Their agreement to push ahead with a joint proposal follows months of friction between the two Ministers over the direction of the health service.
If sanctioned by the Cabinet on Tuesday, it will be published on Wednesday.
The plan will see day-to-day control of the health service move to the new National Health Services Executive.
Health boards will be abolished, and replaced by a smaller number of regional health agencies. These will have executive responsibility for the management of the service locally, but they will not be controlled by local politicians.
Responsibility for all acute hospitals will shift to a new National Hospitals Agency.
In a plan which will involve a complete reworking of the 1970 Health Act, the primary focus of the Department of Health and Children will shift to policy development.
The plan will also remove more than 20 of the 55 State agencies currently responsible for the health services. Hospital consultants will be asked to assume responsibility for the management of their own budgets.
With funding pressure leading to hospital bed closures and other cutbacks increasing political pressure on Ministers, the Government will present the plan as a mark of its commitment to health.
The Opposition has for months seized on every fresh news item about cutbacks as a sign of the Government's inability to manage the service it pledged to revolutionise ahead of the election last year.
As the Government prepares to present the plan as a major programme of reform, it will be hoping to garner positive publicity from the initiative.
However, it is likely to face resistance from local politicians who will be unhappy to lose the perceived influence that comes with the membership of health boards.
In addition, health consultants and senior management grades in the overall service are also likely to resist some of the changes.
The plan is expected to take three years to implement; within the lifetime of the Government.
It comes as Ministers attempt to address the sharp increase in the cost of medical services, and achieve better value for money from the system.
Growing costs in the medical system were underlined on Thursday when the secretary general of the Department of Health and Children, Mr Michael Kelly, told a conference that the system required a €900 million increase in funding next year to maintain the same level of service.

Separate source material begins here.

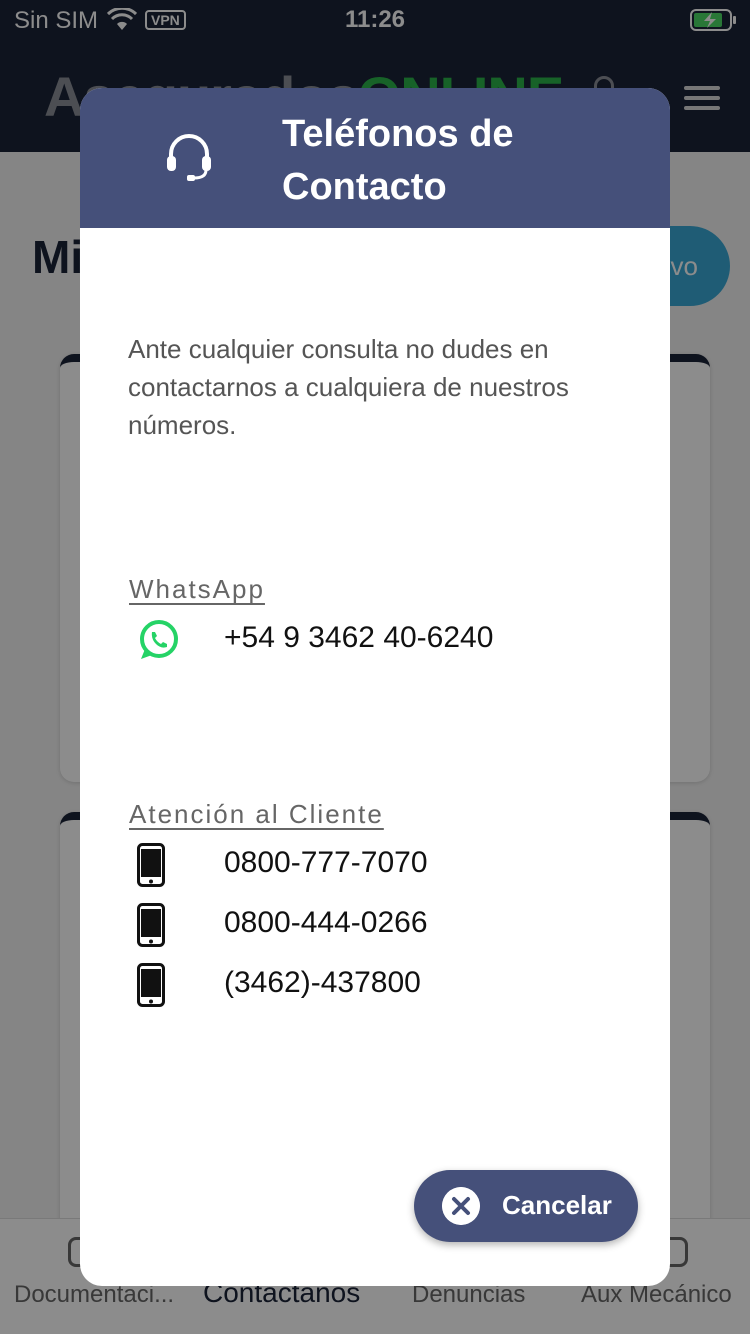 This screenshot has width=750, height=1334. I want to click on close-icon, so click(461, 1206).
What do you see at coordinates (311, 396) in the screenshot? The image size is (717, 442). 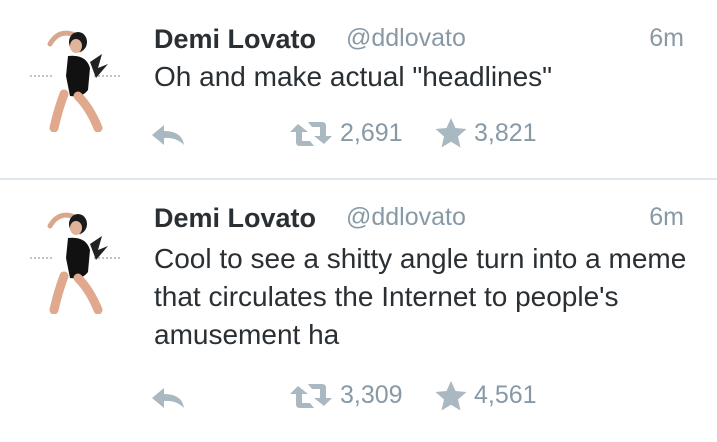 I see `retweet-icon` at bounding box center [311, 396].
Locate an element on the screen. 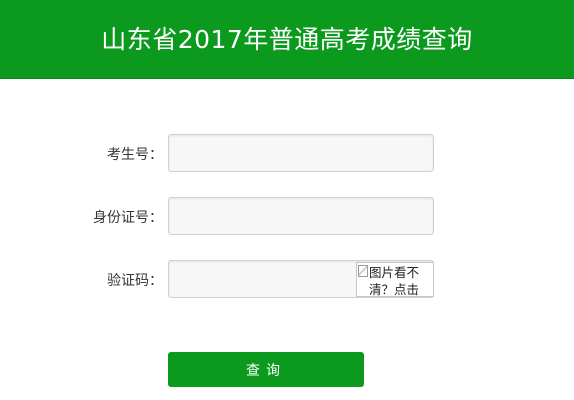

Such an increase would bring the health budget to €9.4 billion. That sum is more than 10.5 per cent greater than this year's €8.5 billion budget, limits on which have led to controversial cutbacks.
The plan for the Cabinet is based on the conclusions of two consultancy reports which were separately commissioned last year by Mr McCreevy and Mr Martin.

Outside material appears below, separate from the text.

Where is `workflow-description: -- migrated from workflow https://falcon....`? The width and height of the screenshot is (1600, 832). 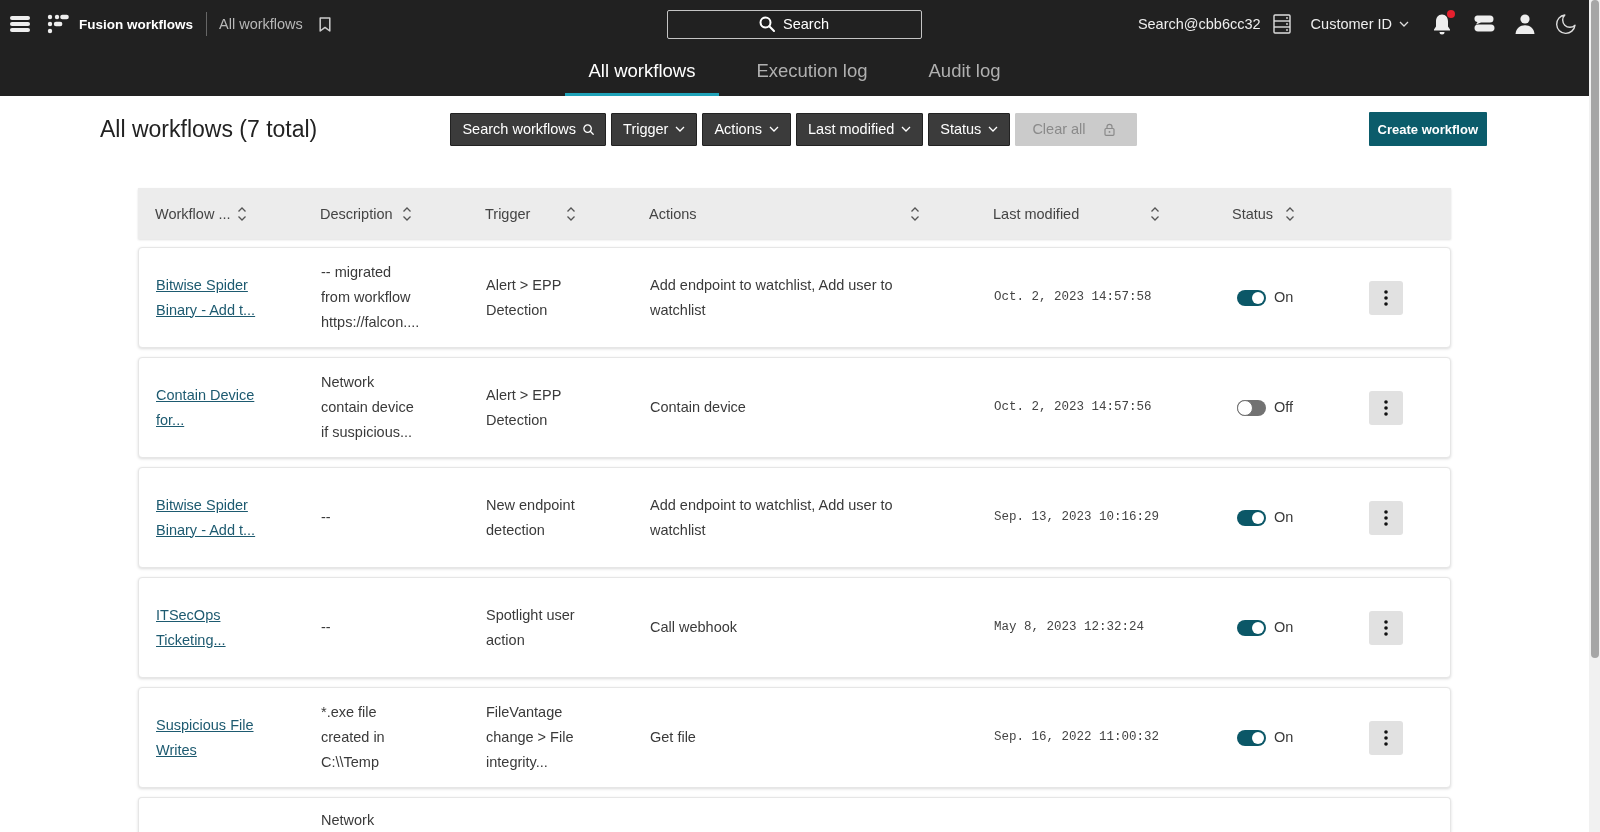 workflow-description: -- migrated from workflow https://falcon.... is located at coordinates (371, 298).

The report by Prof Niamh Brennan of UCD for Mr McCreevy addressed funding. The report by the consultancies Prospectus and Watson Wyatt for Mr Martin addressed structures.
The joint memorandum does not embrace the separate proposals by the Hanley group which is researching manpower in the medical service. Its report, expected before the summer recess, is expected to include more detailed proposals on the reorganisation of consultant contracts. This aspect of the plan will require negotiations with medical unions.